▶ [WHAT IS BEING ASKED] The data should be restated word for word, in full.

▶ [PROVIDED RECORDS]
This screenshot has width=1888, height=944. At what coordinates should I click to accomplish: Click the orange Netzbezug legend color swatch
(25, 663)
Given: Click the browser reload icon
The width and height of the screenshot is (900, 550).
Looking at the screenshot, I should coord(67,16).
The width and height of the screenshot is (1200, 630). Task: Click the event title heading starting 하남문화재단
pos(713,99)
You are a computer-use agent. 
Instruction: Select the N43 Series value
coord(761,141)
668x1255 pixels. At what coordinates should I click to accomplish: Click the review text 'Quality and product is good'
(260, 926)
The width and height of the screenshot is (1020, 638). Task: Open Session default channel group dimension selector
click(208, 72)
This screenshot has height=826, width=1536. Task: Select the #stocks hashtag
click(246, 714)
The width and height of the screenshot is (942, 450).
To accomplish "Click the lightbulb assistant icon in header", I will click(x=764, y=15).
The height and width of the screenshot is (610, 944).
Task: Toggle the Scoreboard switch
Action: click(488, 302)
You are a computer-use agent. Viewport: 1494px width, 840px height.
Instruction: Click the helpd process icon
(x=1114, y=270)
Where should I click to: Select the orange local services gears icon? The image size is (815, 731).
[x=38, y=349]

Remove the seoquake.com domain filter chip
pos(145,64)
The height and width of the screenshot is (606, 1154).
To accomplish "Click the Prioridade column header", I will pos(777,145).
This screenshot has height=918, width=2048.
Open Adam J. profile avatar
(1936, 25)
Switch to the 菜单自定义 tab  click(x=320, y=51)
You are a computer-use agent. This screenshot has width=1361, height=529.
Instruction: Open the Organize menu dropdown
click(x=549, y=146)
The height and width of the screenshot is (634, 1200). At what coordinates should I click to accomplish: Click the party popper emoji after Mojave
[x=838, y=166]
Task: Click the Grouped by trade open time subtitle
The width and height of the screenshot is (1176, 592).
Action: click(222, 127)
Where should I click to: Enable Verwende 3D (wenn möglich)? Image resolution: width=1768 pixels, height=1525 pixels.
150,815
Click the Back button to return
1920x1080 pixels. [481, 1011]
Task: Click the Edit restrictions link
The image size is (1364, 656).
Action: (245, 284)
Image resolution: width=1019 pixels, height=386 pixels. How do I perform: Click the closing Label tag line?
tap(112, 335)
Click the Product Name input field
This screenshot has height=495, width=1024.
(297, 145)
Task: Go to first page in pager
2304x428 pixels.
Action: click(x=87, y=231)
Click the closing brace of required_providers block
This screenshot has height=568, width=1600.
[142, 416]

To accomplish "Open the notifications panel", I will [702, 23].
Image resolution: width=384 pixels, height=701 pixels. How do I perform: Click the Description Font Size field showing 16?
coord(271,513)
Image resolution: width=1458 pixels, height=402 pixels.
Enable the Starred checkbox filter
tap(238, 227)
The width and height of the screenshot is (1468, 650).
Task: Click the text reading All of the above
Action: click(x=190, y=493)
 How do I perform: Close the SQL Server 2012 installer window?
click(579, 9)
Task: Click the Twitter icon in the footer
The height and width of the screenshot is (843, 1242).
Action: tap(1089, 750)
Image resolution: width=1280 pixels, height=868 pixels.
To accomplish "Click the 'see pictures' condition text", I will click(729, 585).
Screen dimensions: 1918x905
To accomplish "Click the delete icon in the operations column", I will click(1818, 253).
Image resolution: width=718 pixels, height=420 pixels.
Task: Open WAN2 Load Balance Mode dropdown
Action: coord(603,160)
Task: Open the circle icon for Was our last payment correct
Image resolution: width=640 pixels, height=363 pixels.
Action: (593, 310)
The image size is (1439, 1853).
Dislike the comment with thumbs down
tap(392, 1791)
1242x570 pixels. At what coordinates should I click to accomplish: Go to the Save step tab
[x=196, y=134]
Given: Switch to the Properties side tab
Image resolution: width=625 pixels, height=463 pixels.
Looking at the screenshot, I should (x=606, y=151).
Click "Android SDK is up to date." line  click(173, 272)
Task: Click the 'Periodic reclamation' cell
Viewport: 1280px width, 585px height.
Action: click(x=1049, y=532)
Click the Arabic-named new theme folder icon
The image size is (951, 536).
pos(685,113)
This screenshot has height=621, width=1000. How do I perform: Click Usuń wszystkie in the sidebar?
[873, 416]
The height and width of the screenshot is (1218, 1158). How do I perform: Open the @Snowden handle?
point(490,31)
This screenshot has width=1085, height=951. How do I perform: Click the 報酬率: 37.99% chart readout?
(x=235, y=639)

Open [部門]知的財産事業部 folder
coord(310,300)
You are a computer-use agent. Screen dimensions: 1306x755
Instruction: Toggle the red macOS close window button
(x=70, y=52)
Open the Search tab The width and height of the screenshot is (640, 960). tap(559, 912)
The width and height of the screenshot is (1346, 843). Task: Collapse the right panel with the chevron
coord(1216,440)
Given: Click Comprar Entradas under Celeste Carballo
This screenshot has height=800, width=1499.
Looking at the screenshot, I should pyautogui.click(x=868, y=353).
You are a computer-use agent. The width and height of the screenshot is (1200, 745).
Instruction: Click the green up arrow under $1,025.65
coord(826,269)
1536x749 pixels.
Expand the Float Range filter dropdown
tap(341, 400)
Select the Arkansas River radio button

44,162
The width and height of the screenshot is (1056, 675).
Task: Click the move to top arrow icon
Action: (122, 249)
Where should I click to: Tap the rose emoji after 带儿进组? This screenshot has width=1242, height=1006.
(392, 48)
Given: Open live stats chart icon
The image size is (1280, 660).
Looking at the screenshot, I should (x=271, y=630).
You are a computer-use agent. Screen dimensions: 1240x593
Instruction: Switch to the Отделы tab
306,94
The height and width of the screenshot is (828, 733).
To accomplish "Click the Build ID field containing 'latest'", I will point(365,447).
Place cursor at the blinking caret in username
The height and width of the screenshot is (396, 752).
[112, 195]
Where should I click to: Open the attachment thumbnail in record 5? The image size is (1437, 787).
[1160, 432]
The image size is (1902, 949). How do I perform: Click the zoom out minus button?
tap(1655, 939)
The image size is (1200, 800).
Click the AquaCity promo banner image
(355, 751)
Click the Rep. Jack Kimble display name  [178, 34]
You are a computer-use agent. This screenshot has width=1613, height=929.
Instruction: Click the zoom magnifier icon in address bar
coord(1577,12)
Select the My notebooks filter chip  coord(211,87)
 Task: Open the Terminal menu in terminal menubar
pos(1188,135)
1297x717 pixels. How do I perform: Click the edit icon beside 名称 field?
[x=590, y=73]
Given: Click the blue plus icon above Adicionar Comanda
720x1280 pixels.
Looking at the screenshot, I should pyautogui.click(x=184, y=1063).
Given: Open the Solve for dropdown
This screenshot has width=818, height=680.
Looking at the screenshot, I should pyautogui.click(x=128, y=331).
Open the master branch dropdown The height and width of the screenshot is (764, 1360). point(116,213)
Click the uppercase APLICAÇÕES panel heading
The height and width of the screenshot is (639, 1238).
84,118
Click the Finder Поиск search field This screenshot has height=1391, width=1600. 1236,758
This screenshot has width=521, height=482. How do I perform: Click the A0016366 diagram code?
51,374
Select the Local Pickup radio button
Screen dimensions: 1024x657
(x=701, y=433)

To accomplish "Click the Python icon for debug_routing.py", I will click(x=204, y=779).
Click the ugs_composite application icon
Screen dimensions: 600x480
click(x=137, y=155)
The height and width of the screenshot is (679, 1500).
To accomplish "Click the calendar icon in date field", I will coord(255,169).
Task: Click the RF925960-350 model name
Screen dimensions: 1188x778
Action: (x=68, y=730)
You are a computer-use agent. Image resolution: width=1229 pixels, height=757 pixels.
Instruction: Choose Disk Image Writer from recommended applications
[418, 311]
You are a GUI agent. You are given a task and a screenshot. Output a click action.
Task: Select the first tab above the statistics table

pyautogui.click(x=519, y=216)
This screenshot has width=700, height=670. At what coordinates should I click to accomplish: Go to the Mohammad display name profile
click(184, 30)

▶ [OUTPUT]
This screenshot has width=1888, height=944. At what coordinates should I click to accomplish: Click the orange Netzbezug legend color swatch
(25, 663)
Given: Click the browser reload icon
The width and height of the screenshot is (900, 550).
Looking at the screenshot, I should coord(67,16).
The width and height of the screenshot is (1200, 630). Task: Click the event title heading starting 하남문화재단
pos(713,99)
You are a computer-use agent. 
Instruction: Select the N43 Series value
coord(761,141)
668x1255 pixels. At what coordinates should I click to accomplish: Click the review text 'Quality and product is good'
(260, 926)
The width and height of the screenshot is (1020, 638). Task: Open Session default channel group dimension selector
click(208, 72)
This screenshot has height=826, width=1536. Task: Select the #stocks hashtag
click(246, 714)
The width and height of the screenshot is (942, 450).
To accomplish "Click the lightbulb assistant icon in header", I will click(x=764, y=15).
The height and width of the screenshot is (610, 944).
Task: Toggle the Scoreboard switch
Action: click(488, 302)
You are a computer-use agent. Viewport: 1494px width, 840px height.
Instruction: Click the helpd process icon
(x=1114, y=270)
Where should I click to: Select the orange local services gears icon? The image size is (815, 731).
[x=38, y=349]

Remove the seoquake.com domain filter chip
pos(145,64)
The height and width of the screenshot is (606, 1154).
To accomplish "Click the Prioridade column header", I will pos(777,145).
This screenshot has height=918, width=2048.
Open Adam J. profile avatar
(1936, 25)
Switch to the 菜单自定义 tab  click(x=320, y=51)
You are a computer-use agent. This screenshot has width=1361, height=529.
Instruction: Open the Organize menu dropdown
click(x=549, y=146)
The height and width of the screenshot is (634, 1200). At what coordinates should I click to accomplish: Click the party popper emoji after Mojave
[x=838, y=166]
Task: Click the Grouped by trade open time subtitle
The width and height of the screenshot is (1176, 592).
Action: click(222, 127)
Where should I click to: Enable Verwende 3D (wenn möglich)? Image resolution: width=1768 pixels, height=1525 pixels.
150,815
Click the Back button to return
1920x1080 pixels. [481, 1011]
Task: Click the Edit restrictions link
The image size is (1364, 656).
Action: (245, 284)
Image resolution: width=1019 pixels, height=386 pixels. How do I perform: Click the closing Label tag line?
tap(112, 335)
Click the Product Name input field
This screenshot has height=495, width=1024.
(297, 145)
Task: Go to first page in pager
2304x428 pixels.
Action: click(x=87, y=231)
Click the closing brace of required_providers block
This screenshot has height=568, width=1600.
[142, 416]

To accomplish "Open the notifications panel", I will [702, 23].
Image resolution: width=384 pixels, height=701 pixels. How do I perform: Click the Description Font Size field showing 16?
coord(271,513)
Image resolution: width=1458 pixels, height=402 pixels.
Enable the Starred checkbox filter
tap(238, 227)
The width and height of the screenshot is (1468, 650).
Task: Click the text reading All of the above
Action: click(x=190, y=493)
 How do I perform: Close the SQL Server 2012 installer window?
click(579, 9)
Task: Click the Twitter icon in the footer
The height and width of the screenshot is (843, 1242).
Action: tap(1089, 750)
Image resolution: width=1280 pixels, height=868 pixels.
To accomplish "Click the 'see pictures' condition text", I will click(729, 585).
Screen dimensions: 1918x905
To accomplish "Click the delete icon in the operations column", I will click(1818, 253).
Image resolution: width=718 pixels, height=420 pixels.
Task: Open WAN2 Load Balance Mode dropdown
Action: coord(603,160)
Task: Open the circle icon for Was our last payment correct
Image resolution: width=640 pixels, height=363 pixels.
Action: (593, 310)
The image size is (1439, 1853).
Dislike the comment with thumbs down
tap(392, 1791)
1242x570 pixels. At what coordinates should I click to accomplish: Go to the Save step tab
[x=196, y=134]
Given: Switch to the Properties side tab
Image resolution: width=625 pixels, height=463 pixels.
Looking at the screenshot, I should (x=606, y=151).
Click "Android SDK is up to date." line  click(173, 272)
Task: Click the 'Periodic reclamation' cell
Viewport: 1280px width, 585px height.
Action: click(x=1049, y=532)
Click the Arabic-named new theme folder icon
The image size is (951, 536).
pos(685,113)
This screenshot has height=621, width=1000. How do I perform: Click Usuń wszystkie in the sidebar?
[873, 416]
The height and width of the screenshot is (1218, 1158). How do I perform: Open the @Snowden handle?
point(490,31)
This screenshot has width=1085, height=951. How do I perform: Click the 報酬率: 37.99% chart readout?
(x=235, y=639)

Open [部門]知的財産事業部 folder
coord(310,300)
You are a computer-use agent. Screen dimensions: 1306x755
Instruction: Toggle the red macOS close window button
(x=70, y=52)
Open the Search tab The width and height of the screenshot is (640, 960). tap(559, 912)
The width and height of the screenshot is (1346, 843). Task: Collapse the right panel with the chevron
coord(1216,440)
Given: Click Comprar Entradas under Celeste Carballo
This screenshot has height=800, width=1499.
Looking at the screenshot, I should pyautogui.click(x=868, y=353).
You are a computer-use agent. The width and height of the screenshot is (1200, 745).
Instruction: Click the green up arrow under $1,025.65
coord(826,269)
1536x749 pixels.
Expand the Float Range filter dropdown
tap(341, 400)
Select the Arkansas River radio button

44,162
The width and height of the screenshot is (1056, 675).
Task: Click the move to top arrow icon
Action: (122, 249)
Where should I click to: Tap the rose emoji after 带儿进组? This screenshot has width=1242, height=1006.
(392, 48)
Given: Open live stats chart icon
The image size is (1280, 660).
Looking at the screenshot, I should (x=271, y=630).
You are a computer-use agent. Screen dimensions: 1240x593
Instruction: Switch to the Отделы tab
306,94
The height and width of the screenshot is (828, 733).
To accomplish "Click the Build ID field containing 'latest'", I will point(365,447).
Place cursor at the blinking caret in username
The height and width of the screenshot is (396, 752).
[112, 195]
Where should I click to: Open the attachment thumbnail in record 5? The image size is (1437, 787).
[1160, 432]
The image size is (1902, 949). How do I perform: Click the zoom out minus button?
tap(1655, 939)
The image size is (1200, 800).
Click the AquaCity promo banner image
(355, 751)
Click the Rep. Jack Kimble display name  [178, 34]
You are a computer-use agent. This screenshot has width=1613, height=929.
Instruction: Click the zoom magnifier icon in address bar
coord(1577,12)
Select the My notebooks filter chip  coord(211,87)
 Task: Open the Terminal menu in terminal menubar
pos(1188,135)
1297x717 pixels. How do I perform: Click the edit icon beside 名称 field?
[x=590, y=73]
Given: Click the blue plus icon above Adicionar Comanda
720x1280 pixels.
Looking at the screenshot, I should pyautogui.click(x=184, y=1063).
Given: Open the Solve for dropdown
This screenshot has width=818, height=680.
Looking at the screenshot, I should pyautogui.click(x=128, y=331).
Open the master branch dropdown The height and width of the screenshot is (764, 1360). point(116,213)
Click the uppercase APLICAÇÕES panel heading
The height and width of the screenshot is (639, 1238).
84,118
Click the Finder Поиск search field This screenshot has height=1391, width=1600. 1236,758
This screenshot has width=521, height=482. How do I perform: Click the A0016366 diagram code?
51,374
Select the Local Pickup radio button
Screen dimensions: 1024x657
(x=701, y=433)

To accomplish "Click the Python icon for debug_routing.py", I will click(x=204, y=779).
Click the ugs_composite application icon
Screen dimensions: 600x480
click(x=137, y=155)
The height and width of the screenshot is (679, 1500).
To accomplish "Click the calendar icon in date field", I will coord(255,169).
Task: Click the RF925960-350 model name
Screen dimensions: 1188x778
Action: (x=68, y=730)
You are a computer-use agent. Image resolution: width=1229 pixels, height=757 pixels.
Instruction: Choose Disk Image Writer from recommended applications
[418, 311]
You are a GUI agent. You are given a task and a screenshot. Output a click action.
Task: Select the first tab above the statistics table

pyautogui.click(x=519, y=216)
This screenshot has width=700, height=670. At what coordinates should I click to accomplish: Go to the Mohammad display name profile
click(184, 30)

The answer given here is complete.